[Element and text location data]
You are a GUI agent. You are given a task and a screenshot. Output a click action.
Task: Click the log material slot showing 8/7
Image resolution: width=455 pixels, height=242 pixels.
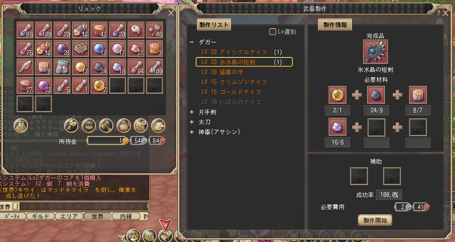pos(418,95)
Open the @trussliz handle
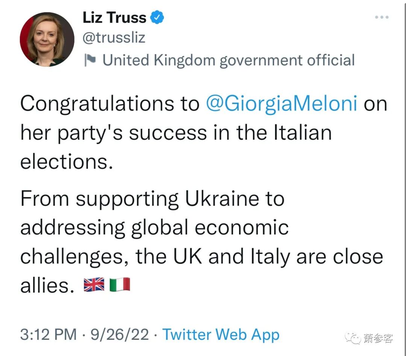This screenshot has height=356, width=406. tap(114, 38)
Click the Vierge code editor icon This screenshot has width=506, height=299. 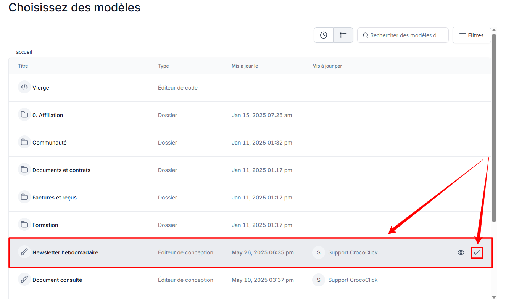24,87
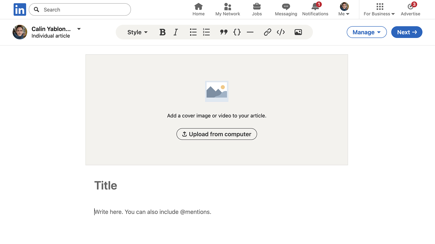Expand the Individual article author selector
Image resolution: width=435 pixels, height=244 pixels.
click(79, 29)
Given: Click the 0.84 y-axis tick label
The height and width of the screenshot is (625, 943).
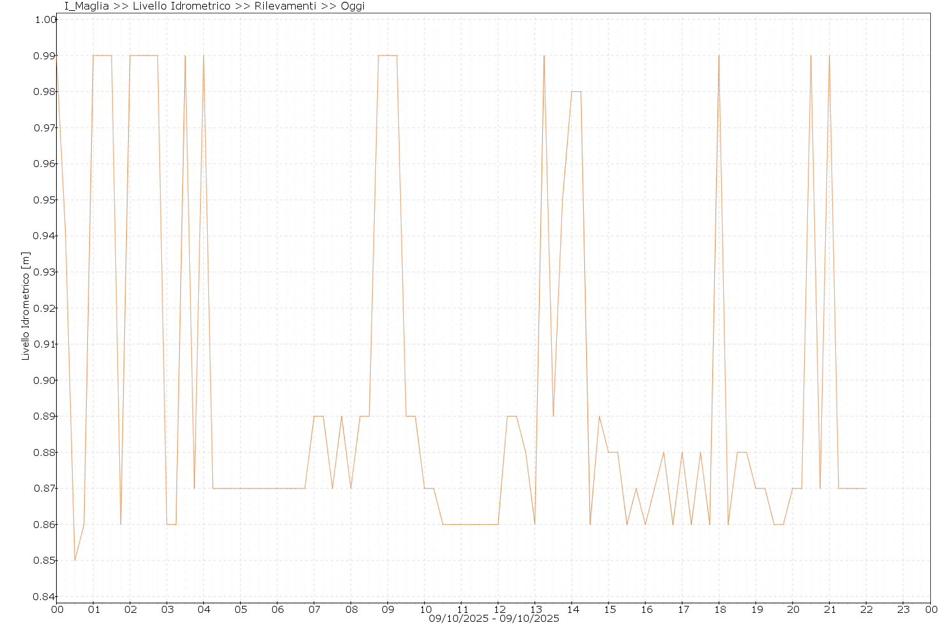Looking at the screenshot, I should (x=45, y=597).
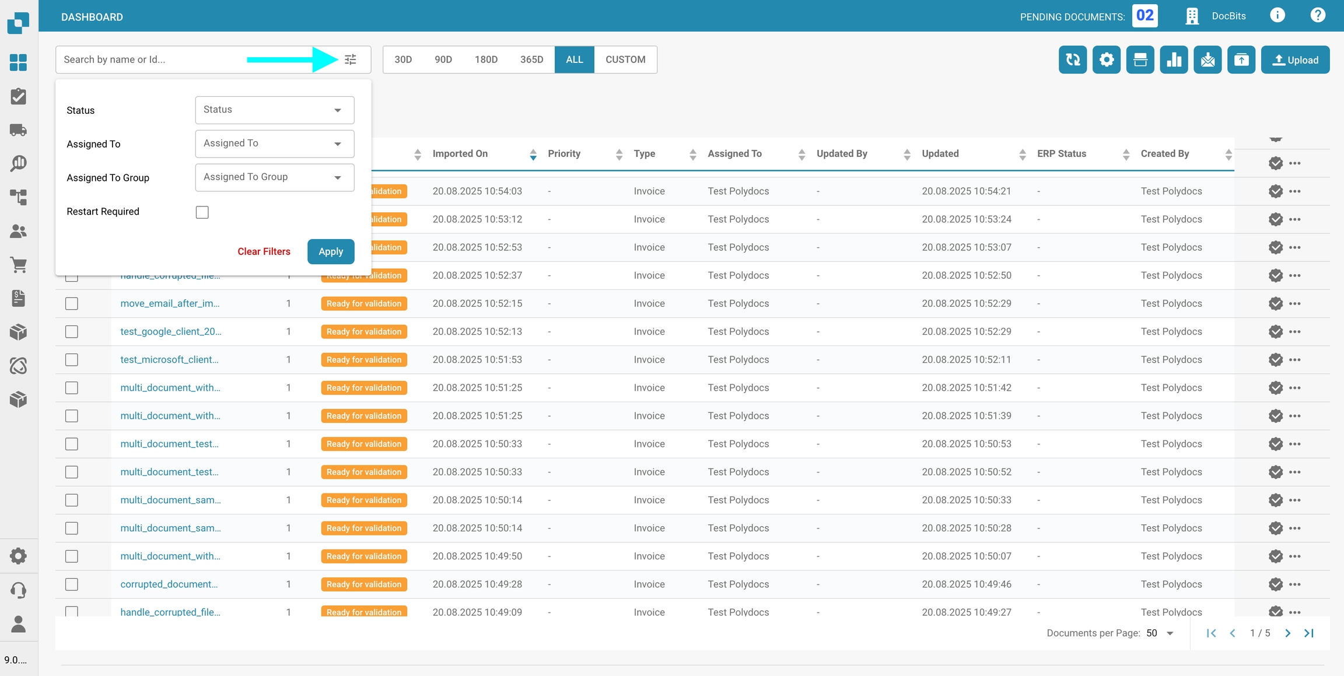
Task: Tick the Restart Required checkbox
Action: (x=202, y=212)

* Objective: Copy the items word for word, starting at the line that contains "Given: Click the 0.84 y-axis tick label" and continuing through the last line of the items, both ends included. Leave out the pictures.

* Task solution:
Given: Click the 0.84 y-axis tick label
The height and width of the screenshot is (625, 943).
Looking at the screenshot, I should (x=45, y=597).
Task: Tick the Restart Required checkbox
Action: (x=202, y=212)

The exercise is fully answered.